Im Norden von Gaza, nahe dem Netzarim-Korridor, wurden 13 Palästinenser getötet und etwa 200 weitere verletzt, als das Feuer auf Menschen eröffnet wurde, die auf humanitäre Hilfe warteten. Im selben Gebiet starben 2 Palästinenser bei einem Artilleriebeschuss im Gebiet Bir an-Nadscha westlich des Flüchtlingslagers Dschabaliya.

Die Angriffe auf Zivilisten, die auf Hilfe warteten, setzten sich auch im Nordwesten von Gaza-Stadt fort; dort kamen 5 Menschen ums Leben.

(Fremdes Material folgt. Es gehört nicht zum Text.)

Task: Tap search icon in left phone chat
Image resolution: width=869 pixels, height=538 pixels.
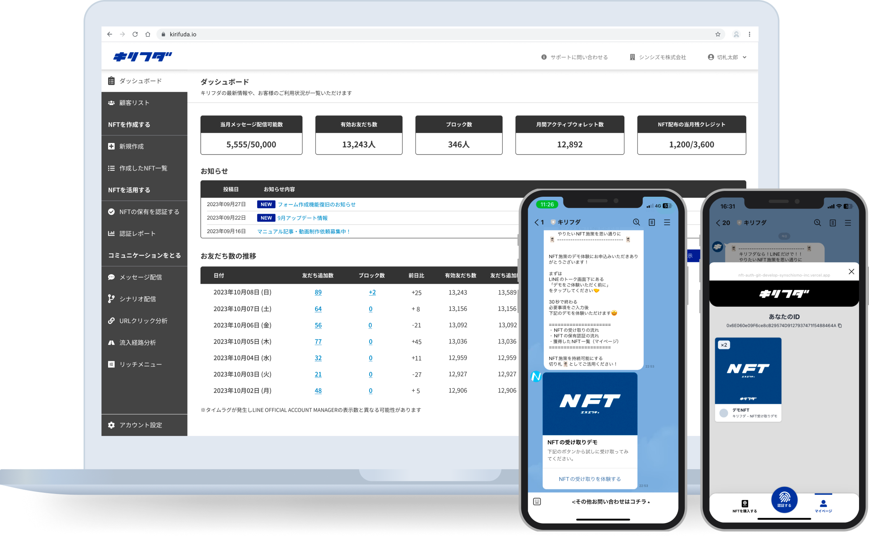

Im Gebiet al-Makusi starben 4 Menschen bei einem Drohnenangriff auf Zivilisten, zahlreiche weitere wurden verletzt.

Die israelische Armee verteilte Warnzettel an Tausende Menschen, die im Halawa-Lager im Gebiet Zarka südlich von Dschabaliya sowie in der angrenzenden Schule Schutz gesucht hatten, um die Evakuierung des Gebiets zu fordern.

In der Stadt Rafah starben 14 Palästinenser bei Angriffen in der Nähe eines Hilfsverteilungszentrums. Bei Artilleriebeschuss auf verschiedene Gebiete von Chan Yunis kamen 15 Menschen ums Leben, darunter Frauen und Kinder.

Der Palästinensische Roter Halbmond erklärte, dass Internet- und Festnetztelefonverbindungen aufgrund der gezielten Angriffe Israels auf die Kommunikationsinfrastruktur vollständig unterbrochen seien. Dies behindere die Koordination der Rettungskräfte und Notfalleinsätze erheblich. Der Rote Halbmond gab an, dass auch die Zusammenarbeit mit humanitären Hilfsorganisationen weitgehend erschwert sei.

Die militärischen Operationen, die Israel seit dem 7. Oktober 2023 in Gaza durchführt, dauern mit Unterstützung der USA an. Trotz der Forderungen des Internationalen Gerichtshofs, die Angriffe einzustellen, setzt Israel diese Entscheidungen nicht um. Infolge der Angriffe wurden mehr als 182.000 Palästinenser, die Mehrheit davon Frauen und Kinder, getötet oder verletzt. Zudem werden mehr als 11.000 Menschen vermisst, und Hunderttausende mussten ihre Häuser verlassen. Aufgrund von Hungersnot und Zerstörung sind auch zahlreiche Kinder ums Leben gekommen.